Torture is both illegal, immoral and stupid (it is worse than a crime, it is a blunder!). The military warned the spooks that it wouldn’t work but the CIA (and their civilian Israeli contractors) took the plunge. Interestingly, the techniques used are the same as used against Palestinian prisoners of Israel, further confirming the Israeli link to the policy. That the torture wasn’t just the traditional infliction of pain but also the use of rape and various sexually degrading and humiliating acts shows that the motivation was more than just intelligence gathering.
I am not sure I buy the idea of extra-legal torture protected by presidential pardon. That’s not to say I am not for waterboarding high-ranking al Qaeda detainees – I could give a flying fuck if some al Qaeda terrorist thinks he’s going to drown or has an insect put in his cell – put a whole swarm of mosquitoes in his cell for all I care.
But I don’t think we have a society where there is enough implicit trust for a CIA agent to act in the absence of a legal framework. In the past he might have had confidence that the government and people had his back, now he might think they would have his back only long enough to stick a knife in it.
If we want to utilize torture, I think we need some sort of policy. I don’t think we need to broadcast it to the world. Maybe I am missing the legal niceties of the situation, but it seems like since we have all sorts of other classified information, why couldn’t our torture policies for high-value terrorist detainees be clearly stated but highly classified?
Maybe this just reflects our current culture of having to air our dirty laundry in public. Nobody can keep a secret anymore.
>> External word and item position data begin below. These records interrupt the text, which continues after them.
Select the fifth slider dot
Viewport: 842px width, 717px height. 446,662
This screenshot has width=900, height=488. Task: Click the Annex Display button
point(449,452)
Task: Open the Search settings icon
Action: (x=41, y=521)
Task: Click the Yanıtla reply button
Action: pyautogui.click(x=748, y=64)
As part of so called therapy, people are encouraged to disclose their little secrets to the world.
Everyone wants to go on Oprah and announce to the world how messed up they are. Daddy beat mommie, uncle Tom diddled my sister, and I suffered from depression.
In the olden days people would have rather died than disclose what should have been private matters.
For half the population revealing what the CIA has done is therapeutic. For others, including our enemies, it is a sign of weakness.
All good points. I do see the shifting political winds as a weak link in my torture idea, but, then again, I’m not sure we absolutely need torture. There are times it might be justifiable, but that’s not the same as necessary. The idea of clear but highly classified authorization makes sense, but look what’s happened under Obama. And Rusty, you raise a good point about a half of the country I barely understand.
I don’t understand a great many of my fellow citizens. Perhaps it’s my age, or my very Conservative religious values.
I believe that there will be a backlash against the more “Progressive” (Leftist) ideas and programs that Mr. Obama wants to implement. Most people, who work for a living, don’t like the idea of “income redistribution” when they are on the giving end of the spectrum. It’s human nature to want to use the fruits of one’s labor for one’s own family.
I happen to believe that Obama got elected because the Bush/Cheney administration and the Republican-controlled Congress were rotten to the core. It was “throw the bums out” time. Both the Republican brand and the GOP Prez/Veep candidates were discredited by their own actions.
Torture is wrong, no doubt about it. It was shameful for our president and VP to sign onto it. (I think that Tenant didn’t want to get blamed…so…) My instinct tells me that it hasn’t stopped; at least in certain
places where we sent/send “terrorism” prisoners. I also think that the media is looking the other way because they don’t want to make their chosen politician look bad.
“This is Obama-inspired, mostly, but it’s also inspired by the general fear out there among the peasantry.”
“the peasantry” ??? !!!! Really Roach….
“…Not unless they pry it from my cold, dead hands…” ~~EP
Speaking of “peasantry”…..
The “AWOL Civilization–Probing the ideological underpinnings of Western decline…” blog has several articles that are bursting with satire aimed at the Obamas and their administration.